Exercise objective: Show every line of the records below that contains the word "screenshot".
-------- Data to use
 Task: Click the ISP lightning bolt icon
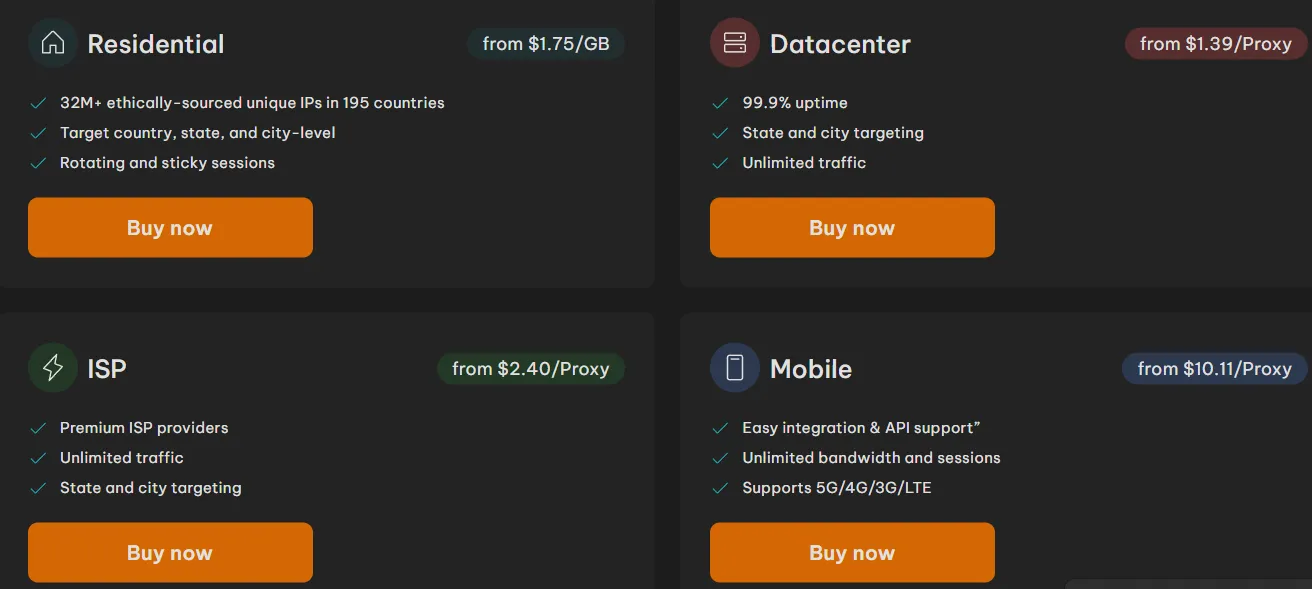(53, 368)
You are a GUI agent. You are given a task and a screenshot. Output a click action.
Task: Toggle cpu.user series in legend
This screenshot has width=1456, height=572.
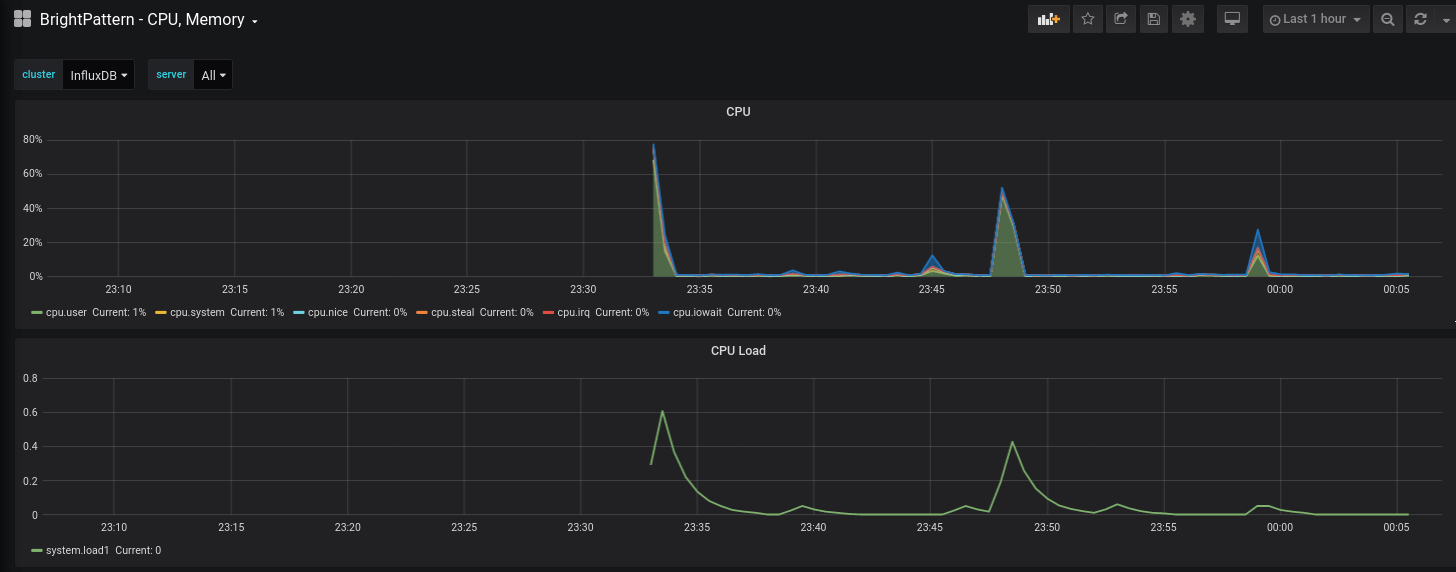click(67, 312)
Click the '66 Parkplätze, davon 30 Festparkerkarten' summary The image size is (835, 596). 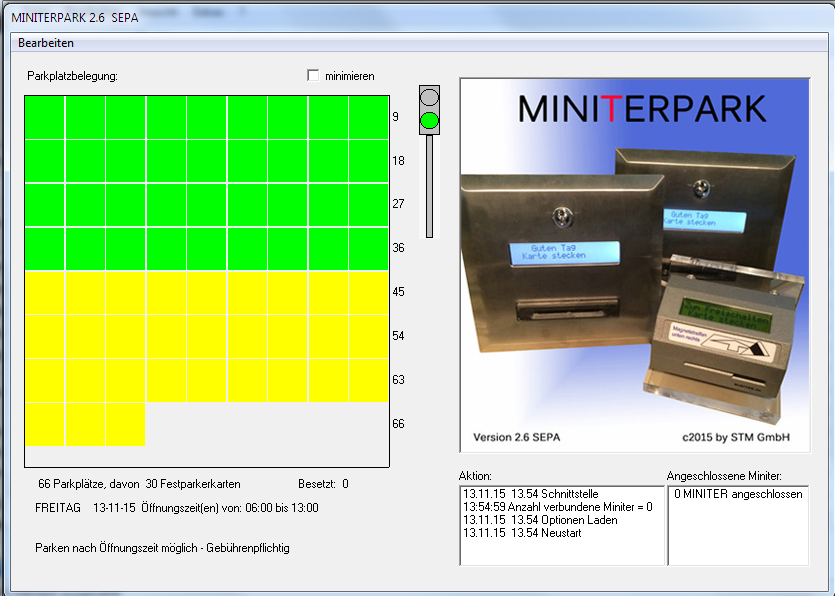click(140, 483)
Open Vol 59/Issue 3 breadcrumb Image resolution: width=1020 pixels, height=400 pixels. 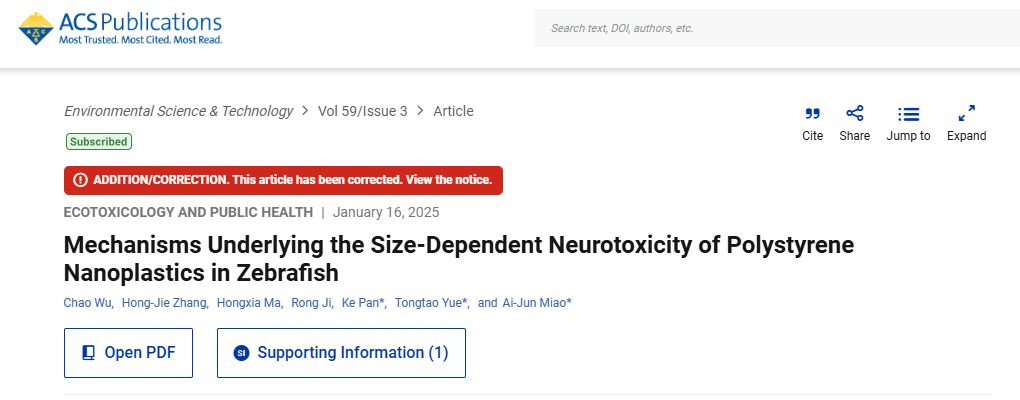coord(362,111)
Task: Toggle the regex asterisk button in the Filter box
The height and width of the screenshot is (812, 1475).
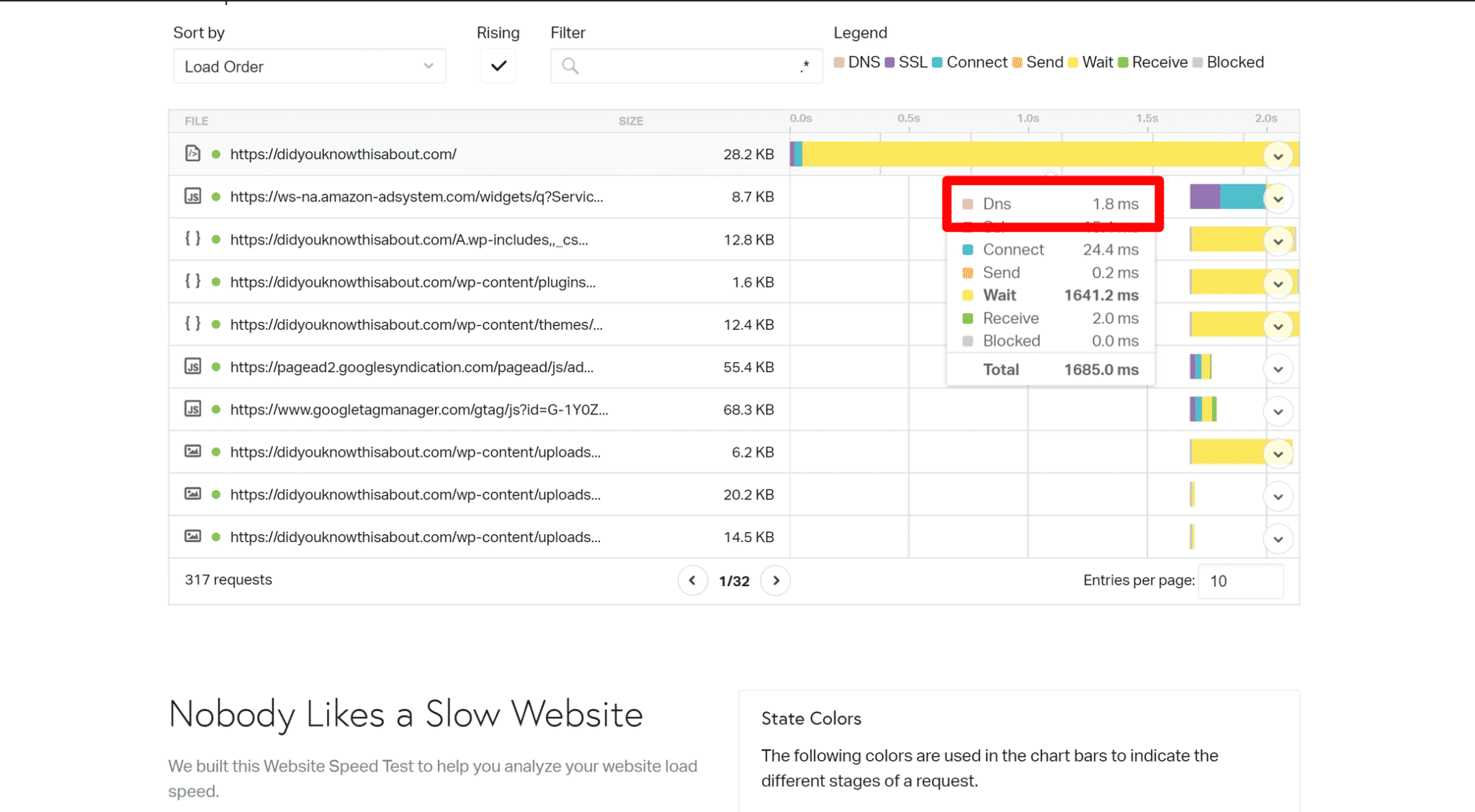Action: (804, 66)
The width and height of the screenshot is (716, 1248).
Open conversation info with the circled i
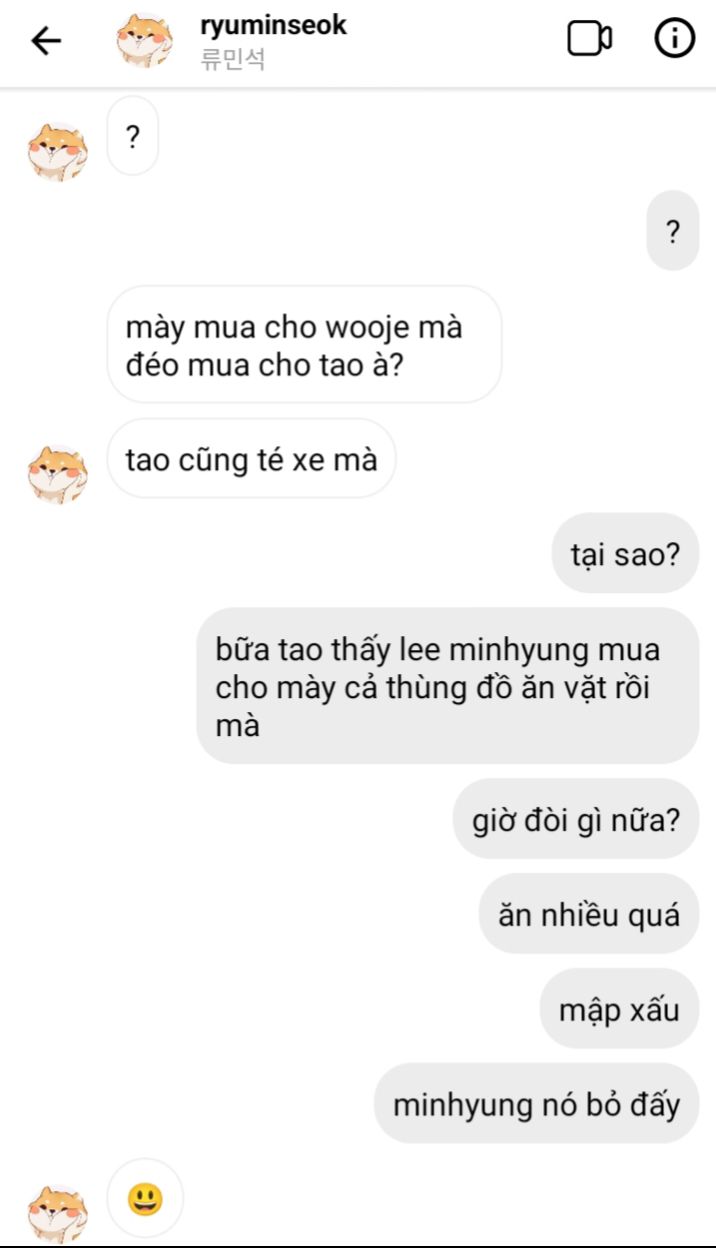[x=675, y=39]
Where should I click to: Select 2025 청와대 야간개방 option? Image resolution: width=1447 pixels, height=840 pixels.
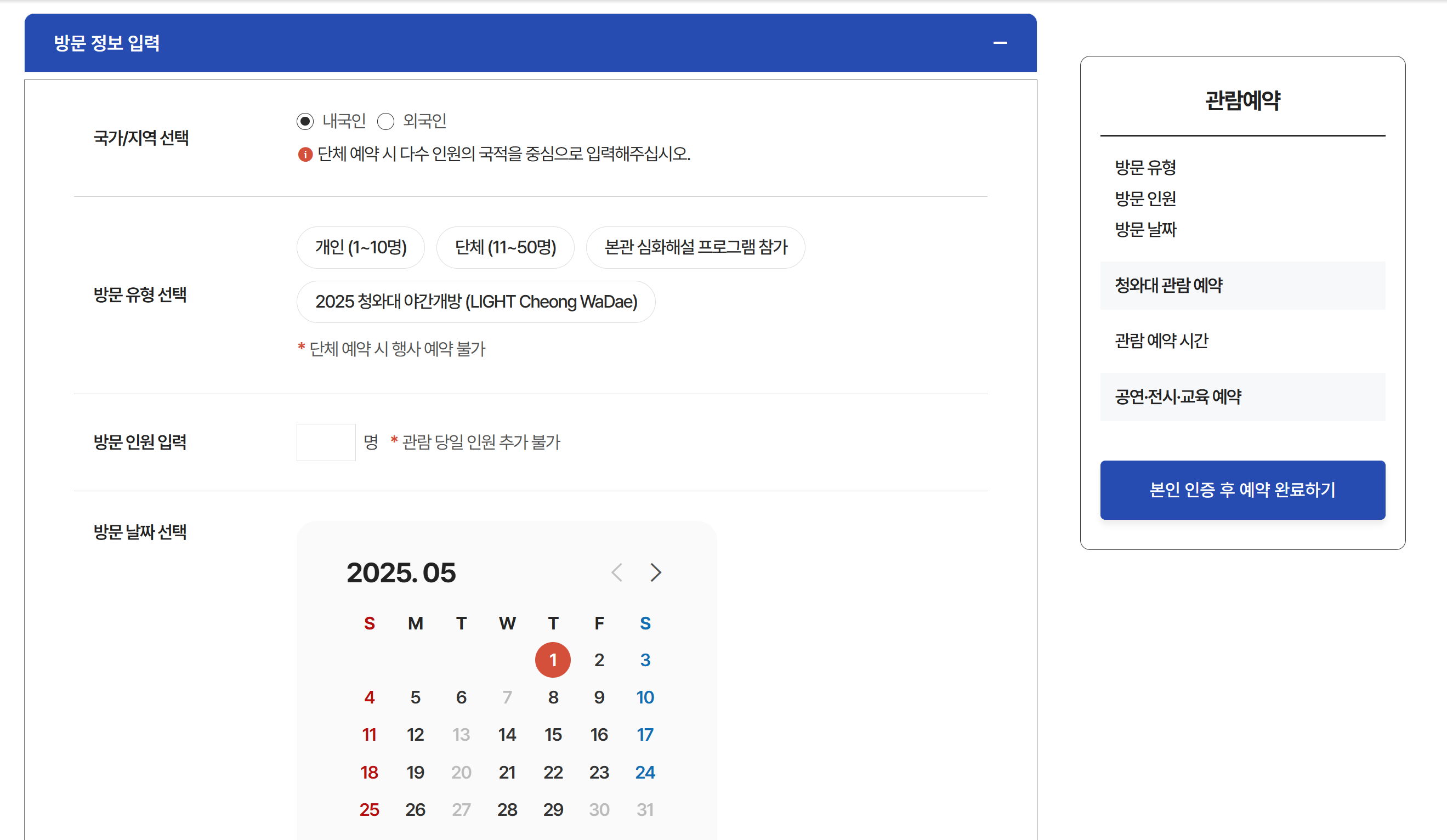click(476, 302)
----------------
In response:
You are a GUI agent. You are given a task and a screenshot. Output a click action.
This screenshot has width=1456, height=572.
The height and width of the screenshot is (812, 1475).
The width and height of the screenshot is (716, 1248).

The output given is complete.